(Stored entries)
+ + + + + + +
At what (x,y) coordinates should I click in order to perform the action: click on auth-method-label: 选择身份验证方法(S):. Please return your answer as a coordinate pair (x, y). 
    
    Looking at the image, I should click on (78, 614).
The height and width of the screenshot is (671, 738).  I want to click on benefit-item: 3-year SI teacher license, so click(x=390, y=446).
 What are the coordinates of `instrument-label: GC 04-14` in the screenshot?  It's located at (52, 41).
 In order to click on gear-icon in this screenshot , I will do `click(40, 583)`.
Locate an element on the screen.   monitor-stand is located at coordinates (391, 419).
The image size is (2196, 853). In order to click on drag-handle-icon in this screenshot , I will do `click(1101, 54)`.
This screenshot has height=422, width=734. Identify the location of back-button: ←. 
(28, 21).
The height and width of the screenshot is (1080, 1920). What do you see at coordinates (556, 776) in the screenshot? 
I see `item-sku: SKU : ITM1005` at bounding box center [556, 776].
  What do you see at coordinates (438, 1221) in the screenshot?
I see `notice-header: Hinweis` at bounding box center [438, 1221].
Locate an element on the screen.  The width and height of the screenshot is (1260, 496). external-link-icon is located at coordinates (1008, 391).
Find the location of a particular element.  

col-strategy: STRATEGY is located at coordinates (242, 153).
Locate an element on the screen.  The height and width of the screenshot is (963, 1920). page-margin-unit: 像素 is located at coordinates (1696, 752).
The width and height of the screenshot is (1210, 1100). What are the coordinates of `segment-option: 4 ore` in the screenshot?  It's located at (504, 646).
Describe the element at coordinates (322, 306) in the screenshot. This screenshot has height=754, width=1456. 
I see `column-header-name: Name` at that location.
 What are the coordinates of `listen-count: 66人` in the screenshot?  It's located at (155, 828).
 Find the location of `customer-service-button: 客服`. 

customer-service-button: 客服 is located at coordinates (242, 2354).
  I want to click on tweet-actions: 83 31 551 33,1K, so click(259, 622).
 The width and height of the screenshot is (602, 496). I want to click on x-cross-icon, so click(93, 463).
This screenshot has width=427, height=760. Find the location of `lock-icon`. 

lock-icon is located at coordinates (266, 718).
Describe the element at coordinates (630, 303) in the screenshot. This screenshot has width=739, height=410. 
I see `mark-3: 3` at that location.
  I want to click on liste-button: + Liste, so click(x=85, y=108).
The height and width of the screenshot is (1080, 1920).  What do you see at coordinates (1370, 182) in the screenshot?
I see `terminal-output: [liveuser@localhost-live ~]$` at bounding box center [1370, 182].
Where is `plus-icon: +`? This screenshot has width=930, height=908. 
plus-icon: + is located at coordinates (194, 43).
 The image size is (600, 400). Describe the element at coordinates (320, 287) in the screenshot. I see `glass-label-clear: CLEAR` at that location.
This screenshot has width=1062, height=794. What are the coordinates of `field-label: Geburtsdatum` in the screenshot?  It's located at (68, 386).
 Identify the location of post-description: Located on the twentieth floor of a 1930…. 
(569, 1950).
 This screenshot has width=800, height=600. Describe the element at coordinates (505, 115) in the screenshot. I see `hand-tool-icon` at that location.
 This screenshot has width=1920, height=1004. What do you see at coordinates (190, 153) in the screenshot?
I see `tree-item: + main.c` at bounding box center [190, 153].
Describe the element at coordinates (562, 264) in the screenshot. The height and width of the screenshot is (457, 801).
+ + + + + + +
# PROBLEM DETAILS:
Copy the data above line for line, changing nothing.

# ANSWER BOX:
At what (x,y) coordinates should I click in order to perform the action: click on auth-method-label: 选择身份验证方法(S):. Please return your answer as a coordinate pair (x, y). 
    
    Looking at the image, I should click on (78, 614).
The height and width of the screenshot is (671, 738).  I want to click on benefit-item: 3-year SI teacher license, so click(x=390, y=446).
 What are the coordinates of `instrument-label: GC 04-14` in the screenshot?  It's located at (52, 41).
 In order to click on gear-icon in this screenshot , I will do `click(40, 583)`.
Locate an element on the screen.   monitor-stand is located at coordinates (391, 419).
The image size is (2196, 853). In order to click on drag-handle-icon in this screenshot , I will do `click(1101, 54)`.
This screenshot has height=422, width=734. Identify the location of back-button: ←. 
(28, 21).
The height and width of the screenshot is (1080, 1920). What do you see at coordinates (556, 776) in the screenshot? 
I see `item-sku: SKU : ITM1005` at bounding box center [556, 776].
  What do you see at coordinates (438, 1221) in the screenshot?
I see `notice-header: Hinweis` at bounding box center [438, 1221].
Locate an element on the screen.  The width and height of the screenshot is (1260, 496). external-link-icon is located at coordinates (1008, 391).
Find the location of a particular element.  

col-strategy: STRATEGY is located at coordinates (242, 153).
Locate an element on the screen.  The height and width of the screenshot is (963, 1920). page-margin-unit: 像素 is located at coordinates (1696, 752).
The width and height of the screenshot is (1210, 1100). What are the coordinates of `segment-option: 4 ore` in the screenshot?  It's located at (504, 646).
Describe the element at coordinates (322, 306) in the screenshot. This screenshot has height=754, width=1456. 
I see `column-header-name: Name` at that location.
 What are the coordinates of `listen-count: 66人` in the screenshot?  It's located at (155, 828).
 Find the location of `customer-service-button: 客服`. 

customer-service-button: 客服 is located at coordinates (242, 2354).
  I want to click on tweet-actions: 83 31 551 33,1K, so click(259, 622).
 The width and height of the screenshot is (602, 496). I want to click on x-cross-icon, so click(93, 463).
This screenshot has width=427, height=760. Find the location of `lock-icon`. 

lock-icon is located at coordinates (266, 718).
Describe the element at coordinates (630, 303) in the screenshot. This screenshot has width=739, height=410. 
I see `mark-3: 3` at that location.
  I want to click on liste-button: + Liste, so click(x=85, y=108).
The height and width of the screenshot is (1080, 1920).  What do you see at coordinates (1370, 182) in the screenshot?
I see `terminal-output: [liveuser@localhost-live ~]$` at bounding box center [1370, 182].
Where is `plus-icon: +`? This screenshot has width=930, height=908. 
plus-icon: + is located at coordinates (194, 43).
 The image size is (600, 400). Describe the element at coordinates (320, 287) in the screenshot. I see `glass-label-clear: CLEAR` at that location.
This screenshot has width=1062, height=794. What are the coordinates of `field-label: Geburtsdatum` in the screenshot?  It's located at (68, 386).
 Identify the location of post-description: Located on the twentieth floor of a 1930…. 
(569, 1950).
 This screenshot has width=800, height=600. Describe the element at coordinates (505, 115) in the screenshot. I see `hand-tool-icon` at that location.
 This screenshot has width=1920, height=1004. What do you see at coordinates (190, 153) in the screenshot?
I see `tree-item: + main.c` at bounding box center [190, 153].
Describe the element at coordinates (562, 264) in the screenshot. The height and width of the screenshot is (457, 801).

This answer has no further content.